Mein Sohn ist zwei. Vor ziemlich genau einem Monat hatte er Geburtstag. Genug Zeit, den kleinen, wunderbaren Menschen an meiner Seite zu kennen und auch mit seinen Ecken und Kanten umgehen zu können? Dem ist leider nicht so. Denn auch wenn ich sagen kann, dass ich nach 1,5 Jahren nach seiner Geburt endlich im Mamadasein angekommen bin, heißt das nicht, dass ich meinen Sohn immer verstehe und weiß, was er braucht.

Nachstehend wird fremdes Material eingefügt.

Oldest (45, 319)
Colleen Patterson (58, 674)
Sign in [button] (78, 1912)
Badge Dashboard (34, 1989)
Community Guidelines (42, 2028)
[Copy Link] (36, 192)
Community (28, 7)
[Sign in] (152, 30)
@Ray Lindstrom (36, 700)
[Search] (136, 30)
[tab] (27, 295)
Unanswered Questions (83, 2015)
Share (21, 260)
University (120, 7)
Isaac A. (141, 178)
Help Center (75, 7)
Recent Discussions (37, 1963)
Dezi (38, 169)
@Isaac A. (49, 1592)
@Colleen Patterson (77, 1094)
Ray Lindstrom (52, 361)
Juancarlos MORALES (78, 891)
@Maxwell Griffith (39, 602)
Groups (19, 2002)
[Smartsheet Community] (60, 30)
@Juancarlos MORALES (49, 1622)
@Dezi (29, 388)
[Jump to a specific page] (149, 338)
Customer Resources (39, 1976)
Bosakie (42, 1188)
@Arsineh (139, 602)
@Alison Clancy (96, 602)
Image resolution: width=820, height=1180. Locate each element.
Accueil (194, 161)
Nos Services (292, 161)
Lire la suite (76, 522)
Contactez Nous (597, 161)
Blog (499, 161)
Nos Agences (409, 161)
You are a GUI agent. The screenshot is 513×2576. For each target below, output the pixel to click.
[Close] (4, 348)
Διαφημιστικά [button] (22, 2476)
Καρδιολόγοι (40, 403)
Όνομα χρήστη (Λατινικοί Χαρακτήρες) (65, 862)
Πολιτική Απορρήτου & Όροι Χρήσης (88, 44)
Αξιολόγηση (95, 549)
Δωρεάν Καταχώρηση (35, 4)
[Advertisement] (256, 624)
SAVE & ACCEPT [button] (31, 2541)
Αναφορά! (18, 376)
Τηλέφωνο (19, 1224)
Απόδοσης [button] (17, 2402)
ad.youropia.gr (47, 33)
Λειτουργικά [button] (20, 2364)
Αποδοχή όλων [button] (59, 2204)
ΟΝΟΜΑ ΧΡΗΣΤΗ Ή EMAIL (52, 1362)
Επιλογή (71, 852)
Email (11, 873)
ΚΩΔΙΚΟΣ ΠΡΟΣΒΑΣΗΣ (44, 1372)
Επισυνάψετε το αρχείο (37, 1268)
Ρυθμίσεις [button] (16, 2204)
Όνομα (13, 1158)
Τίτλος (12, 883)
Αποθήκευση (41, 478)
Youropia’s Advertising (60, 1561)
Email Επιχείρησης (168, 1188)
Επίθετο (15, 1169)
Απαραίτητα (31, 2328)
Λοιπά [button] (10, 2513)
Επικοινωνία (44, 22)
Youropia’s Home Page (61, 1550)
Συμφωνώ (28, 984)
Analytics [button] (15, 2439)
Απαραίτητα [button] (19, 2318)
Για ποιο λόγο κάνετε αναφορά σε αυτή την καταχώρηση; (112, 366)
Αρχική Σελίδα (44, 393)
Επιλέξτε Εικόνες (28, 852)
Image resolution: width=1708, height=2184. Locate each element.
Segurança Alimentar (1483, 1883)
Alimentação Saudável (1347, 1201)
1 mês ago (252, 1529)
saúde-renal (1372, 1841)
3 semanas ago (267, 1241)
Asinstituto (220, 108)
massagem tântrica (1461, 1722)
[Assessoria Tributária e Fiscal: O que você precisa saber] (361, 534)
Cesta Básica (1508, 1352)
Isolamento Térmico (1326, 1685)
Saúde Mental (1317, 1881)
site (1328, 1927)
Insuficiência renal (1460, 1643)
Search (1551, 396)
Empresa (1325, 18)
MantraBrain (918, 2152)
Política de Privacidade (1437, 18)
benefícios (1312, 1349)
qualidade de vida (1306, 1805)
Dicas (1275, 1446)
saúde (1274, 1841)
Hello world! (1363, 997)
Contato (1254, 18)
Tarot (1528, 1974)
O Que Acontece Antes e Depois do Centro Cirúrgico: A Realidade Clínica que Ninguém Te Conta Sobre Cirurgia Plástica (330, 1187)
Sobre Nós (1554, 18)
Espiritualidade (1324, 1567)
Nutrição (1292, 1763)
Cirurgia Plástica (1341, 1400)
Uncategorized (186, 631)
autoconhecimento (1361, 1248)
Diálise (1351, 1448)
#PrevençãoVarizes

Mein Kleiner ist ein gefühlsstarkes Kind. Das ist er schon seit er das Licht der Welt erblickt hat. Ich mag diesen Begriff, denn er betont die Chance und das Schöne, was in seinen Charaktereigenschaften mitschwingt. Manchmal fällt es mir jedoch schwer, dass auch im Alltag so zu sehen. Ich weiß, es gibt keine Norm. Und ich weiß auch, dass es gar nichts bringt, meinen Sohn mit anderen Kindern im selben Alter zu vergleichen. Doch auch ich bin nicht nur Mama, sondern vor allem auch Mensch. Und als solcher scheitere ich manchmal an meinen eigenen guten Vorsätzen. An schwierigen Tagen oder in für mich schwierigen Momenten sehe ich nicht nur das geliebte gefühlsstarke Kind, ich sehe meinen Sohn, den ich natürlich liebe, der aber einfach nur wild, fordernd und anstrengend ist. Bevor du jetzt denkst, ja, klar, so sind Kinder eben manchmal. Alle Kinder sind mal wild, laut, fordernd und widerspenstig aus der Sicht ihrer Eltern. Ja klar, das sind sie. Und wenn das eigene Kind in einem wilden Trotzanfall auf dem Gehweg liegt, mit den Fäusten auf die Steine trommelt und dabei tobt, braucht jedes Kind liebevolle Begleitung, um aus dieser Emotion wieder herauszufinden. Bei manch einem Sprössling gelingt die Regulation von außen schnell. Andere Kinder toben trotz aller fürsorglicher Bemühungen weiter. Die Eltern stehen dann nicht selten hilflos und ratlos da und versuchen der Gefühlswelt ihres Schützlings wie auch den eigenen Emotionen Raum zu geben. Genau hier stehe auch ich, neben meinem vor Wut überschäumenden Sohn, in dem Versuch die Situation zu deeskalieren.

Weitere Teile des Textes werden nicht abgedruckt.